== Assigned task ==
Report each line of the data that contains the string "chart".

Stored items:
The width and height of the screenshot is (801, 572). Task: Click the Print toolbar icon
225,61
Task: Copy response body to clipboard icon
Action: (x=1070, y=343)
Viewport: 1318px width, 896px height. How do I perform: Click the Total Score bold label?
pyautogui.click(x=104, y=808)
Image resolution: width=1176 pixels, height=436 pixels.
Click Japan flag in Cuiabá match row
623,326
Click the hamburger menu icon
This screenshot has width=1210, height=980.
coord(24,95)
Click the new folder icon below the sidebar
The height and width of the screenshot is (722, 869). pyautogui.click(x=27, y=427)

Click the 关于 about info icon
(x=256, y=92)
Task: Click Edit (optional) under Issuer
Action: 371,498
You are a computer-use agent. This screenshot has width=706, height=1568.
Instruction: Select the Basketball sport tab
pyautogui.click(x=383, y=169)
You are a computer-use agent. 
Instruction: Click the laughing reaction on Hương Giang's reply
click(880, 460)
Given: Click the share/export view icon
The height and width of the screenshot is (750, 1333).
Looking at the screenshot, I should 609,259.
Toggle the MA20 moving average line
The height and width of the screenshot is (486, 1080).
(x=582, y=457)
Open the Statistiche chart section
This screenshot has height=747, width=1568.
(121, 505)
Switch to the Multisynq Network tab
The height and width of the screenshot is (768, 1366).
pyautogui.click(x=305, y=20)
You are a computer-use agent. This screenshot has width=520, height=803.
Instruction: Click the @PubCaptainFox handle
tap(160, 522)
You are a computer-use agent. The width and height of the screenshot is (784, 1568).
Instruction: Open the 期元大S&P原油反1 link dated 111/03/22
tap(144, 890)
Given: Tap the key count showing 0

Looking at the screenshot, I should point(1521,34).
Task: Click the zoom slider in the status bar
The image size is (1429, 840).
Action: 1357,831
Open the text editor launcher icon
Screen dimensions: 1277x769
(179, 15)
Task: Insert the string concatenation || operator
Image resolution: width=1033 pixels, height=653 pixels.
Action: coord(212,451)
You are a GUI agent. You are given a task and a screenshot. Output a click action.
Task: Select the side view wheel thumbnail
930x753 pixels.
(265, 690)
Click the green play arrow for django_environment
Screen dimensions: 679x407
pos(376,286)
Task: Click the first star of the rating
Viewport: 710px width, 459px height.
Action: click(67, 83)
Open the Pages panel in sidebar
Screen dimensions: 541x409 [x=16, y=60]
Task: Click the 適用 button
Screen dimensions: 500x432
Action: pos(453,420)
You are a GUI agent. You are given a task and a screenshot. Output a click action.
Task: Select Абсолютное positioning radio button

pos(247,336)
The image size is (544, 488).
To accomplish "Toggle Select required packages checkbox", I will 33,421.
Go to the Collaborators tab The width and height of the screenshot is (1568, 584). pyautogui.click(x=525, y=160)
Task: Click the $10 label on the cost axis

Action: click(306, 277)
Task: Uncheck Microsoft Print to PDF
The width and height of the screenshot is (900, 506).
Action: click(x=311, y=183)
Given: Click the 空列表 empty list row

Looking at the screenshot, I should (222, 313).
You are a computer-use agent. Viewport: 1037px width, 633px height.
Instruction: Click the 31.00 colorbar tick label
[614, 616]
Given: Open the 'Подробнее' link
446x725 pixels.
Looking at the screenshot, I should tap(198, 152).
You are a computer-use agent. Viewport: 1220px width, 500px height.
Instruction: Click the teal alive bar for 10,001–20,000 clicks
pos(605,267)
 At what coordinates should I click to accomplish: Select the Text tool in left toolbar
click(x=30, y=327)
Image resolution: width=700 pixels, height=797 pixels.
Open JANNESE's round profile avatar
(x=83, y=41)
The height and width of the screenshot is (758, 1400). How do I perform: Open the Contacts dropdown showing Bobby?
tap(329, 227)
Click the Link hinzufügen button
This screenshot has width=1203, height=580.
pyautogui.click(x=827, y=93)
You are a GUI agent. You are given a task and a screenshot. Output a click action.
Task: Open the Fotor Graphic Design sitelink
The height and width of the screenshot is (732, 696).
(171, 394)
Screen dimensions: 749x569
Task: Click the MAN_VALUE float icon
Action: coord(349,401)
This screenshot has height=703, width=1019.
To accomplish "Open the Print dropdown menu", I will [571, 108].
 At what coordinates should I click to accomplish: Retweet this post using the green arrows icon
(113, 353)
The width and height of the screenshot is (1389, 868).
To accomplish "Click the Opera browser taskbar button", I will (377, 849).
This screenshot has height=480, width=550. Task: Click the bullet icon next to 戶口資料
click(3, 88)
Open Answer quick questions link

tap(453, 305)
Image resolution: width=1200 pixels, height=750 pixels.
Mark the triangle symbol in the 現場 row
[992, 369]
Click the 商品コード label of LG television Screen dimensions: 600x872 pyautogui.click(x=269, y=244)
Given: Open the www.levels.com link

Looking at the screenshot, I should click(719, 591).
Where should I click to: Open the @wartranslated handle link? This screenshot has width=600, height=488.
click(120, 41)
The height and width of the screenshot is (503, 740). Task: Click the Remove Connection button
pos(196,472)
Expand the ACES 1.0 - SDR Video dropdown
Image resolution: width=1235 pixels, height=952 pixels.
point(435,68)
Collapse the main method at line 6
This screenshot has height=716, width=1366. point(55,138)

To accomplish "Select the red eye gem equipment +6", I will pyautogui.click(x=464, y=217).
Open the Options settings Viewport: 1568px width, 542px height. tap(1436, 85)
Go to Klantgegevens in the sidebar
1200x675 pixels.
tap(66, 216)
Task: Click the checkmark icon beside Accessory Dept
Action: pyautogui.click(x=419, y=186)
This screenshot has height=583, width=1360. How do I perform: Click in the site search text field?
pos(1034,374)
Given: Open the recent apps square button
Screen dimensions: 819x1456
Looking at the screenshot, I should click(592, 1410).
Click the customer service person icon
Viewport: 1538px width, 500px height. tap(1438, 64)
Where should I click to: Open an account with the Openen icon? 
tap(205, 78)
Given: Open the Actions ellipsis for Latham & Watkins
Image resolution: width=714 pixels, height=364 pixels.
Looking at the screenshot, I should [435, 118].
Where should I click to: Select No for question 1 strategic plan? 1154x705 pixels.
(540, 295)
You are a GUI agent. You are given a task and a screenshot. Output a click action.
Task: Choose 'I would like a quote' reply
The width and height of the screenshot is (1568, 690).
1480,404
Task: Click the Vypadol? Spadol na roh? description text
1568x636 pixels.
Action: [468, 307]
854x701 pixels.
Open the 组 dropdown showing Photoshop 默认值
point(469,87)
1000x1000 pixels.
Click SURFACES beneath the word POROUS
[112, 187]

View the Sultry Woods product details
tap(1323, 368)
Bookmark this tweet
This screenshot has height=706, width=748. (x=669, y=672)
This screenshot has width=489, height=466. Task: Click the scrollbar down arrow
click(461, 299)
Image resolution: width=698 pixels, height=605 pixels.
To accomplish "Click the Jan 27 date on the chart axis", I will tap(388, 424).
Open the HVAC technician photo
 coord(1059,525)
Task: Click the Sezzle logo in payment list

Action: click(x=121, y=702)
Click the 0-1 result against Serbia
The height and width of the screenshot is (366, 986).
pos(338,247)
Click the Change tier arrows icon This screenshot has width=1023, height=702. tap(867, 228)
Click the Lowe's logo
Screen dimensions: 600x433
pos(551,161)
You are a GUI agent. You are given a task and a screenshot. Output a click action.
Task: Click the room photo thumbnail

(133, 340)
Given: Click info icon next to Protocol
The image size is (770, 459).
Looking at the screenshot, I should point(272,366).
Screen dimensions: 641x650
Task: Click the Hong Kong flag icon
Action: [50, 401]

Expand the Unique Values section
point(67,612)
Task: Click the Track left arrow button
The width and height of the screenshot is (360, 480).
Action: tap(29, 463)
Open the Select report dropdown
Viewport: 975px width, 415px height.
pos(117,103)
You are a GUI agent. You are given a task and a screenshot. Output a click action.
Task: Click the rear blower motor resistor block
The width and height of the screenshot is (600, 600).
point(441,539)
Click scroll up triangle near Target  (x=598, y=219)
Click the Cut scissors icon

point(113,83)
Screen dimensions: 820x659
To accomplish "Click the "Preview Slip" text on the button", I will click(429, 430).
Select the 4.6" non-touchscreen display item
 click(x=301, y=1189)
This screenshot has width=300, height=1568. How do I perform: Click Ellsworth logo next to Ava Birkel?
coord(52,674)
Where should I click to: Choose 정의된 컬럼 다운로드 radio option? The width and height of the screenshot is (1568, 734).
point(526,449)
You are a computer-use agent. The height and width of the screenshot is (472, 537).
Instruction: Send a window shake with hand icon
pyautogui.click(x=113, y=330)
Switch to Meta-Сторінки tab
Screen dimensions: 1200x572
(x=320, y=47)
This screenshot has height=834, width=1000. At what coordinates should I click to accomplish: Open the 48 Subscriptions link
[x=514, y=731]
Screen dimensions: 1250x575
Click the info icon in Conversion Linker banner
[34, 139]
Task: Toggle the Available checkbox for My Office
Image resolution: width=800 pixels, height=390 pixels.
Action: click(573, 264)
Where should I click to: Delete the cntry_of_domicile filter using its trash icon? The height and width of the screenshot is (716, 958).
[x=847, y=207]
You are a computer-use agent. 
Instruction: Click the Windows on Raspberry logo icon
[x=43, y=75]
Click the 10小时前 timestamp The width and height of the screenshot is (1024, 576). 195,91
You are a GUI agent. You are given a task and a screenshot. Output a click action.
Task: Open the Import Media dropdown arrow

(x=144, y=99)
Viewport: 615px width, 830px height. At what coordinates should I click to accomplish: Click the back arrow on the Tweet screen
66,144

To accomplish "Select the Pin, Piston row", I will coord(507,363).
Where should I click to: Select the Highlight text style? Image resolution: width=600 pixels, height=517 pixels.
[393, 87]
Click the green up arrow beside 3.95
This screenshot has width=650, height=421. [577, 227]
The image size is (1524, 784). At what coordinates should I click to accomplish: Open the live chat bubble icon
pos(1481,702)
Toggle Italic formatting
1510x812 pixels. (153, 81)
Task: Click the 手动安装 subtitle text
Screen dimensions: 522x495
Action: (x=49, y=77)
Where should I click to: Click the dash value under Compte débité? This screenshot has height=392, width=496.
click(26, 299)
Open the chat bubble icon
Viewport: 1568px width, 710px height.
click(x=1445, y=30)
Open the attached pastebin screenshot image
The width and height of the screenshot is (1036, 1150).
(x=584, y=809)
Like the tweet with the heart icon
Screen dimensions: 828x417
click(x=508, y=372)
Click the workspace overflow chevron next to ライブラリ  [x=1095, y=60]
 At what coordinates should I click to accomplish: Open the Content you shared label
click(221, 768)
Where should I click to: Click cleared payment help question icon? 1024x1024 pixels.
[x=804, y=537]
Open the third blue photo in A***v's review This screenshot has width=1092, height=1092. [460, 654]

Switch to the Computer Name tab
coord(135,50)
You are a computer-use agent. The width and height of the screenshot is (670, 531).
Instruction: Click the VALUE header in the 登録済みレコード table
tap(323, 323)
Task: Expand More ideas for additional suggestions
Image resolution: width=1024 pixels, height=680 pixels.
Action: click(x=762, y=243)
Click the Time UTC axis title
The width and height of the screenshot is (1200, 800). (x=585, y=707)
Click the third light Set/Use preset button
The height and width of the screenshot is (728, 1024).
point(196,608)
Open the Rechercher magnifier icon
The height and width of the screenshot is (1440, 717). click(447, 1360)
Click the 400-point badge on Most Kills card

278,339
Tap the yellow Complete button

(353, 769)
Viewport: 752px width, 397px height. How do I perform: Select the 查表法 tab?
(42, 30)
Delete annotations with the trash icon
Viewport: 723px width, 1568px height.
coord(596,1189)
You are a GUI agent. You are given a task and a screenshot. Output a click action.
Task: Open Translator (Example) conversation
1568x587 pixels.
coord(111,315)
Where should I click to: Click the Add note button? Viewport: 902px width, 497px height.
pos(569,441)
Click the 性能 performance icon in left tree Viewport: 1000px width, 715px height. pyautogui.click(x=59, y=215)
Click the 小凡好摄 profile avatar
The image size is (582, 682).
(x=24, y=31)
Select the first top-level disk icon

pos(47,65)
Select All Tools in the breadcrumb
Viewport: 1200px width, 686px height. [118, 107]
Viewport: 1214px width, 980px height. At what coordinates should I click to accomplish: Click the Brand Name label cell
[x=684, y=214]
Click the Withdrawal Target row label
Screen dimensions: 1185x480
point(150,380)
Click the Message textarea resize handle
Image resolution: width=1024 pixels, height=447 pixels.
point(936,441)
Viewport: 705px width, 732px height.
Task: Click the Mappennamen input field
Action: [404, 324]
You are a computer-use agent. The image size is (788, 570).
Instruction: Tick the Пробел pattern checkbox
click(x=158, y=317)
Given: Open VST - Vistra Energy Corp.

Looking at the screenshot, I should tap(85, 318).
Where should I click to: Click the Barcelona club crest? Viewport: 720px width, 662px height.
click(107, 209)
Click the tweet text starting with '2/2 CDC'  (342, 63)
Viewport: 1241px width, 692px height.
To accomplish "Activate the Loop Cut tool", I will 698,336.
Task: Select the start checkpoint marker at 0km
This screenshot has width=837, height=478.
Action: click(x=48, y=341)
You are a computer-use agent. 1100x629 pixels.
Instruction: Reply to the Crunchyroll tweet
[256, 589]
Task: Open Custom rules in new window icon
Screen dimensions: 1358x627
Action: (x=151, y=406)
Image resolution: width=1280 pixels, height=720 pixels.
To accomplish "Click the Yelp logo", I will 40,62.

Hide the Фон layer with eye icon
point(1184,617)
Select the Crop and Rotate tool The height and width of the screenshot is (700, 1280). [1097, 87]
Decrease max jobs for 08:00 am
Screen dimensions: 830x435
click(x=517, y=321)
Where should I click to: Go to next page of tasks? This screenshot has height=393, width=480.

== Exercise answer ==
Open the Statistiche chart section
To accomplish "Click the Jan 27 date on the chart axis", I will tap(388, 424).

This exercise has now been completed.